Governance - Moderation Workflow
Governance — Moderation Workflow
Every review passes through a two-stage pipeline: automated text filtering followed by
human moderator review for borderline or flagged content. The pipeline is defined in
lib/moderation/textFilter.ts and lib/moderation/flagging.ts. Automated passes set
the review’s moderation_status; human passes change it via PATCH /api/reviews/[id]/moderate.
Automated Filtering Pipeline
flowchart TD
A([Review submitted]) --> B["textFilter.ts\nRegex pass"]
B --> C{Hard block\ndetected?}
C -- "PII / real name / phone\n/ email / social handle\n/ explicit content\n/ threat / doxxing" --> D["status = rejected\nReturns 422 to reviewer"]
C -- Clean --> E["flagging.ts\nRisk score computed"]
E --> F{flagged_score}
F -- "> 0.7 high risk" --> G["status = quarantined\nAdmin alert"]
F -- "0.3–0.7 medium" --> H["status = pending\nAdded to moderation queue"]

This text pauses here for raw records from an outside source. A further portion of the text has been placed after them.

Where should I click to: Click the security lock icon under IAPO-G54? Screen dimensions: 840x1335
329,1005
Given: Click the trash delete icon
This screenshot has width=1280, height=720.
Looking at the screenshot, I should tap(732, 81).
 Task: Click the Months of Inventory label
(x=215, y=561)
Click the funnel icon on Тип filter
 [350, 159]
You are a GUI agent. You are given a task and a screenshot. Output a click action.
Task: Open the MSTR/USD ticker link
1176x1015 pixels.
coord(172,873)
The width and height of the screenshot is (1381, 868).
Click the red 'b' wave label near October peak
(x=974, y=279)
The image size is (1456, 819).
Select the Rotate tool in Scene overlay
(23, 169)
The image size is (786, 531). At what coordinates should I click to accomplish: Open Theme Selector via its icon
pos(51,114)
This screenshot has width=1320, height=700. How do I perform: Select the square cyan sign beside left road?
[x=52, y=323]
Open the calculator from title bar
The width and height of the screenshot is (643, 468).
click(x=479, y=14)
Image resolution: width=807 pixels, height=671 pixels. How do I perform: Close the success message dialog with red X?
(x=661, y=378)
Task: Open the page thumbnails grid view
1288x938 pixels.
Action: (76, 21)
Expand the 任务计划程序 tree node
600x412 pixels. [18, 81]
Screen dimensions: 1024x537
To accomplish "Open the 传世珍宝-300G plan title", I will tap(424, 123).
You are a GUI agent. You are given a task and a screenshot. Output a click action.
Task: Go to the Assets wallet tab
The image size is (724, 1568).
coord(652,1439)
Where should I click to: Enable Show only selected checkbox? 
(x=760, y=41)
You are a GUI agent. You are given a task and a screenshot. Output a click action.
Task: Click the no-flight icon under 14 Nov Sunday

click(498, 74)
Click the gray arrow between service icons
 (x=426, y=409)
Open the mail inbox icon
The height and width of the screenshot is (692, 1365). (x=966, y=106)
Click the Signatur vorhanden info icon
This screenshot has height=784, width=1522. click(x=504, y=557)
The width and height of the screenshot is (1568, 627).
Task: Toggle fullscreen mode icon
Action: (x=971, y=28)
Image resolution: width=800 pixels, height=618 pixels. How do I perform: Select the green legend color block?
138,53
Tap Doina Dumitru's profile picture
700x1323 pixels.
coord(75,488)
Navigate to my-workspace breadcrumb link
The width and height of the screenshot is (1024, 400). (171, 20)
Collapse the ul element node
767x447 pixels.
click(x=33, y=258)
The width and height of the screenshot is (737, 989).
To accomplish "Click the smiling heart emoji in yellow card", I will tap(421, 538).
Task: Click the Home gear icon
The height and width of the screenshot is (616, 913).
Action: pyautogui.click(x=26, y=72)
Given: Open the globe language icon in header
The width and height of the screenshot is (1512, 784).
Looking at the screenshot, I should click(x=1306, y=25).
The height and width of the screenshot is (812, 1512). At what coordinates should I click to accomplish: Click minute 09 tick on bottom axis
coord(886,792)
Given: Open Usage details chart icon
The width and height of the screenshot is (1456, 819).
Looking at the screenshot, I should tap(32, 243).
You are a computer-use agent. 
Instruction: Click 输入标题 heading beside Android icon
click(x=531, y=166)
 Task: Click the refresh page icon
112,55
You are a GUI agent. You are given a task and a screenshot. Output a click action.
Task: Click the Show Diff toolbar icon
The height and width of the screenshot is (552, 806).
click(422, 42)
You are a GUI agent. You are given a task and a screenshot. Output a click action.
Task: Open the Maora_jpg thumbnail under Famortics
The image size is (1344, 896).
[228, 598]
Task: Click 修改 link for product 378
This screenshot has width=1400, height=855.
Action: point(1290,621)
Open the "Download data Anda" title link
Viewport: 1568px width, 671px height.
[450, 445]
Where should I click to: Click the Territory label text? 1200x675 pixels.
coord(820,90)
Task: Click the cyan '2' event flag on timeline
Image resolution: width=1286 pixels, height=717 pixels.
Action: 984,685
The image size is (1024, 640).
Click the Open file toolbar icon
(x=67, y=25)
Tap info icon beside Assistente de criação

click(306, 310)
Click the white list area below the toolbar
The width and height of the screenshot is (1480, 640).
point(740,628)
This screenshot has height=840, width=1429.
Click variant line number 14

F -- "< 0.3 low risk" --> I["status = approved\nPublished immediately"]
G --> J{Moderator decision}
H --> J
J -- Approve --> I
J -- Reject --> D
J -- Quarantine-extend --> G
Hard Block Rules (textFilter.ts)
| Category | Pattern Examples |
|---|---|
| Real full names | First + Last name pattern (/\b[A-Z][a-z]+ [A-Z][a-z]+\b/) |
| Phone numbers | US/intl formats, WhatsApp numbers |
| Email addresses | user@domain.tld patterns |
| Social handles | @username, t.me/, instagram.com/ |
| Workplace references | ”works at”, “works for”, employer name patterns |
| Physical addresses | Street numbers + street name patterns |
| Explicit sexual content | Curated term list |
| Threats / harassment | Curated phrase list |
| Underage indicators | Age references below 18 |
Moderation SLA
| Status | Target Resolution | Owner |
|---|---|---|
| Quarantined | < 24 hours | Admin |
| Pending (medium risk) | < 72 hours | Admin / Moderator |
| Removal requests | < 7 days | Admin |
| Abuse reports | < 48 hours | Admin |
Moderation State Machine
stateDiagram-v2
[*] --> pending: Review submitted (low/medium risk)
[*] --> quarantined: Review submitted (high risk)
[*] --> rejected: Hard block detected
pending --> approved: Moderator approves
pending --> rejected: Moderator rejects
pending --> quarantined: Moderator escalates
quarantined --> approved: Moderator clears
quarantined --> rejected: Moderator rejects
approved --> quarantined: New abuse report (re-review)
approved --> rejected: Moderator reverses
rejected --> [*]